Kanopi – Tulisan ini mengulas bagaimana korporasi “mengelabui” rakyat untuk melanggengkan tujuannya. Kali ini di proyek pembangkit listrik tenaga uap (PLTU) batu bara Keban Agung yang berdiri di Desa Kebur, Kecamatan Merapit Barat, Kabupaten Lahat, Provinsi Sumatera Selatan.

Kurun waktu 2006-2008, ada fenomena penjualan lahan yang masif untuk kebutuhan proyek. Kala itu masyarakat berlomba-lombang menjual lahan pada seseorang berinisial JP dengan harga tinggi.

Waktu itu, harga lahan berisi tanaman tua (karet, kopi, jengkol, pinang, mangga, dll) bernilai Rp5 juta/hektare, sedangkan JP bersedia membeli lahan warga yang berisi tanaman tua tersebut dengan harga Rp50 juta/hektare. Kondisi ini membuat warga tanpa pikir dua kali berbondong-bondong menyerahkan lahan mereka kepada Jhon Paris dengan niat akan membeli lahan baru di tempat lain.

Ketika sosialisasi proyek PLTU batu bara di Kebur, masyarakat sama sekali tidak mengetahui dampak yang akan ditimbulkan, mereka terlalu gembira membayangkan akan mendapat duit yang cukup besar dari JP.

Beberapa warga yang tidak memiliki lahan untuk di ganti rugi oleh JP, masih tetap dilibatkan ke tengah forum sosialisasi dan dimintai keterangan data diri untuk di berikan pekerjaan ketika proyek berjalan, sehingga kondisi itu juga membuat warga berlomba-lomba mendaftarkan diri untuk memperoleh pekerjaan tersebut.

Pada 2008 ada sembilan orang diajak jalan-jalan ke Jakarta oleh JP untuk melihat kegiatan keseharian JP di Jakarta, seperti usaha, pesantren, dan rumah kediaman di mana banyak mobil-mobil bagus berbaris.

Sesampainya di kediaman JP, sembilan orang warga yang ikut itu dibujuk agar menghibahkan lahan mereka (bersebelahan dengan PLTU Batubara Keban Agung yang sekarang) untuk didirikan pondok pesantren dan panti yatim oleh JP.
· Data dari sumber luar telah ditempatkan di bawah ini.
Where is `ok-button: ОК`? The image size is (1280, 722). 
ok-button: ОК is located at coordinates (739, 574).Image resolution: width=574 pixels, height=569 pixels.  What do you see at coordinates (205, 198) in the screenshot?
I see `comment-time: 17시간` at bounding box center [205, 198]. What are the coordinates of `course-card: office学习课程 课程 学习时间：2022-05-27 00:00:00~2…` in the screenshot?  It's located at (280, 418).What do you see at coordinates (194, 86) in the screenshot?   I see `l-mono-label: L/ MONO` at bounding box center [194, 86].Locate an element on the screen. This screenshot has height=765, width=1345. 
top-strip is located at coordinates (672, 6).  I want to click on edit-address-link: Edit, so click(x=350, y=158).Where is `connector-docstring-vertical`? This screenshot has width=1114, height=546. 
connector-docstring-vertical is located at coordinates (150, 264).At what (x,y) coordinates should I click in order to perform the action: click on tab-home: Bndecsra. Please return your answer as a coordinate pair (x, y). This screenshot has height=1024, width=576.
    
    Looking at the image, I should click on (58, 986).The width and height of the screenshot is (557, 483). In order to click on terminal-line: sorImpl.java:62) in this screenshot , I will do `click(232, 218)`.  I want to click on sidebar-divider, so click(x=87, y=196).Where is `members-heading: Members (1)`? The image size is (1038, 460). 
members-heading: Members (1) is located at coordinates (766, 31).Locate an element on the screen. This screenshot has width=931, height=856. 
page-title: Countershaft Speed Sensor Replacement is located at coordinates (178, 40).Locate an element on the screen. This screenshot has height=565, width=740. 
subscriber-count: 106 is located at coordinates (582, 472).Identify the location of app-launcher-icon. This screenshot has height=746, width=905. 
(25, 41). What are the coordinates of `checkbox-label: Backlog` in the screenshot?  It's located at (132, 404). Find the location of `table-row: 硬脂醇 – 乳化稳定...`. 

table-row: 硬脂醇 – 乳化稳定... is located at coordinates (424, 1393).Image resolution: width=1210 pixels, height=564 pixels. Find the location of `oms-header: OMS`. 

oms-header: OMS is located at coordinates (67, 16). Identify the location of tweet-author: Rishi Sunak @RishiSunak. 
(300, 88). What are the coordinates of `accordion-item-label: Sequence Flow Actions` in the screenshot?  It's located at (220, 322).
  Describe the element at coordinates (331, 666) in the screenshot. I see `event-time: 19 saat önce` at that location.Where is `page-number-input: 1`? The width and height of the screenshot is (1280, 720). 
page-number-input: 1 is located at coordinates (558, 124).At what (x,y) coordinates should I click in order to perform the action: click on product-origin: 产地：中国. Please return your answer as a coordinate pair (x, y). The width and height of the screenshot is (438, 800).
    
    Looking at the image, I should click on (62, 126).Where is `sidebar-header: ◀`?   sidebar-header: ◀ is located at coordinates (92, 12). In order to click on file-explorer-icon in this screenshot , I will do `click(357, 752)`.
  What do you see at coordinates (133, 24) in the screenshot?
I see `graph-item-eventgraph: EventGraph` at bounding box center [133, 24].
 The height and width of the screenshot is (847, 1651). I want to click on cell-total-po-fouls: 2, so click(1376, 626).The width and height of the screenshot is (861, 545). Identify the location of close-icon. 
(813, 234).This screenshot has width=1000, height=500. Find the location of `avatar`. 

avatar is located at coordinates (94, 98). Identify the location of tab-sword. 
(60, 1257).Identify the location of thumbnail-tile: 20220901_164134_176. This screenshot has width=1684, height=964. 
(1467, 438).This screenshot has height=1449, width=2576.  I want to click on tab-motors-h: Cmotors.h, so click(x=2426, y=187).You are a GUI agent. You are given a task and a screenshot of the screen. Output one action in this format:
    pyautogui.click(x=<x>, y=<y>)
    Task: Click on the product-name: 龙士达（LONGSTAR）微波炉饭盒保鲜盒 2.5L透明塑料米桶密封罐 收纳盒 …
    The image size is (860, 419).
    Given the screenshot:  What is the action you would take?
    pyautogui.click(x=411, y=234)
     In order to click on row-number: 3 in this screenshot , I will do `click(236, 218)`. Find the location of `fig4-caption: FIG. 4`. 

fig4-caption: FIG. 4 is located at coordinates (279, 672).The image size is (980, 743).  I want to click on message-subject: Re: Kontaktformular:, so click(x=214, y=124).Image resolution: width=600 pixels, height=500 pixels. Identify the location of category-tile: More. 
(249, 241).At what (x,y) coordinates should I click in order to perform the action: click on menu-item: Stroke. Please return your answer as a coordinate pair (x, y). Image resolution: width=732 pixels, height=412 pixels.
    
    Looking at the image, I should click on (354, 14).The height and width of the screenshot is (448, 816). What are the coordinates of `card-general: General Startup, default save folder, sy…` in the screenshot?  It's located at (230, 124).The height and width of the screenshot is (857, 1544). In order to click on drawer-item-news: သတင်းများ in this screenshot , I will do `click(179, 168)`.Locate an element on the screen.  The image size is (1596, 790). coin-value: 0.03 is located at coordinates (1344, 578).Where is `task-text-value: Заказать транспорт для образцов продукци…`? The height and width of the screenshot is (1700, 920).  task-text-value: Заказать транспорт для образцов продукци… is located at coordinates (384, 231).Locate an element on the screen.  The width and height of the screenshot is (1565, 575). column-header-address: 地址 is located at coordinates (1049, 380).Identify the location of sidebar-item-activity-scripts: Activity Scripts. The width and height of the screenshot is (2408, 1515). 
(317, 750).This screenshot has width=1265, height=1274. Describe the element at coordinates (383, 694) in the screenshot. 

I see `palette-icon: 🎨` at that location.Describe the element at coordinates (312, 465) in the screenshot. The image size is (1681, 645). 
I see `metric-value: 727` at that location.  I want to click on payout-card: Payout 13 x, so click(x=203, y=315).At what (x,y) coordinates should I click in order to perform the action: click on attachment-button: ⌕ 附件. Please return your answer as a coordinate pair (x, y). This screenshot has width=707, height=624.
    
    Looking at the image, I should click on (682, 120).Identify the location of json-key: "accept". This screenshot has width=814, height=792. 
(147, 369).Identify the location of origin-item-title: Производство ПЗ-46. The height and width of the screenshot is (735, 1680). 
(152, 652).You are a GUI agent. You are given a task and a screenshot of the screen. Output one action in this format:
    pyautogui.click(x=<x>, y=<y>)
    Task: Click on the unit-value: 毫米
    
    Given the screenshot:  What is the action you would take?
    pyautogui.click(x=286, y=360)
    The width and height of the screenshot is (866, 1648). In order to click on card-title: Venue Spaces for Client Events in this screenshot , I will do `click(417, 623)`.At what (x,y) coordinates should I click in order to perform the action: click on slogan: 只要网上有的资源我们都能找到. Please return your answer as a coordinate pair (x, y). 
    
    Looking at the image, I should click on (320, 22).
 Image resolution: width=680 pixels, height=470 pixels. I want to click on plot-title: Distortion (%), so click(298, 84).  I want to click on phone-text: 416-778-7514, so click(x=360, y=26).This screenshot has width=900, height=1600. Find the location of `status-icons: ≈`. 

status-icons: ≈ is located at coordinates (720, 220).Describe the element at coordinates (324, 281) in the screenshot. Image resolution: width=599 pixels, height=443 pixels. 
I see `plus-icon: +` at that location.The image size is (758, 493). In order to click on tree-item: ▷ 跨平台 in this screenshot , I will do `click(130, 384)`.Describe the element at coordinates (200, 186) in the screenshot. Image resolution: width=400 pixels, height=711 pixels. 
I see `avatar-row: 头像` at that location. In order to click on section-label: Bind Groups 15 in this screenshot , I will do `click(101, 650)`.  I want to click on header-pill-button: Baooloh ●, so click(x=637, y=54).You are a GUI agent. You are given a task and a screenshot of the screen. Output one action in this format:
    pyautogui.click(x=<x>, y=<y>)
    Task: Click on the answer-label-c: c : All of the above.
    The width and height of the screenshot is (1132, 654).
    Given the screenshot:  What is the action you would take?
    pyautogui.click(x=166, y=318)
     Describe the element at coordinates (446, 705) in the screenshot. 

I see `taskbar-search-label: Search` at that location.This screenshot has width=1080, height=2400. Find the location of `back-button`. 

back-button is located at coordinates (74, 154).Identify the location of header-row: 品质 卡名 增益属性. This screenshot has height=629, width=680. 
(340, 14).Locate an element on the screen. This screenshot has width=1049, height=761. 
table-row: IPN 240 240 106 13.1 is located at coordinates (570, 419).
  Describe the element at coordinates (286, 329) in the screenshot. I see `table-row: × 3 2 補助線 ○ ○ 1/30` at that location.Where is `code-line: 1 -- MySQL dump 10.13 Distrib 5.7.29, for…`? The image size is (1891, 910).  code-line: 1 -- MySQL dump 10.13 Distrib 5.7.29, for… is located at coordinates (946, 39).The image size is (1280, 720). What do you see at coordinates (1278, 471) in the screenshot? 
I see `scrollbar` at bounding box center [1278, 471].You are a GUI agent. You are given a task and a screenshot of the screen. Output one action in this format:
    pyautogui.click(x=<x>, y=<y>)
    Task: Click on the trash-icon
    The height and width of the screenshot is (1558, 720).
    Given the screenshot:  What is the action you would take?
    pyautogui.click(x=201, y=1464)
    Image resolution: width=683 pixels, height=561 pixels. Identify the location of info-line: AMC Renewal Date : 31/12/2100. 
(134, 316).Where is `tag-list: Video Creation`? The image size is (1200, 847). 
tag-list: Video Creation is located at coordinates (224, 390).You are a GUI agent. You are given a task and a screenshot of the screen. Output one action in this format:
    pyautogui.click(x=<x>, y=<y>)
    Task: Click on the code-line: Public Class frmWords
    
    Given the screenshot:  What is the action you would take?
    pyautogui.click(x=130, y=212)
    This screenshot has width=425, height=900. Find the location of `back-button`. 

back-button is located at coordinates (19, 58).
Setelah kembali dari Jakarta sembilan warga itu tidak bersedia menghibahkan lahan mereka untuk didirikan pondok pesantren dan pondok yatim karena dikhawatirkan lahan itu terlalu dekat dengan cerobong yang akan dibangun PLTU batu bara.

Tapi sebagian warga yang lain bersedia menyerahkan lahan mereka ke JP dengan syarat diganti rugi dengan harga yang sama seperti pembebasan lahan saat akan mendirikan PLTU. Permintaan warga ini pun disambut JP dengan sigap dan langsung mengganti rugi lahan berisi tanaman tua yang keseluruhannya kurang lebih seluas Desa Kebur dengan harga Rp50 juta/hektare.

Sejak itu, hingga saat ini September 2018, belum ada tanda-tanda bahwa lahan tersebut akan didirikan pondok pesantren dan panti yatim. Kini lahan tersebut berubah fungsi menjadi lahan tempat penumpukan abu bawah sisa pembakaran batubara PLTU batu bara Keban Agung.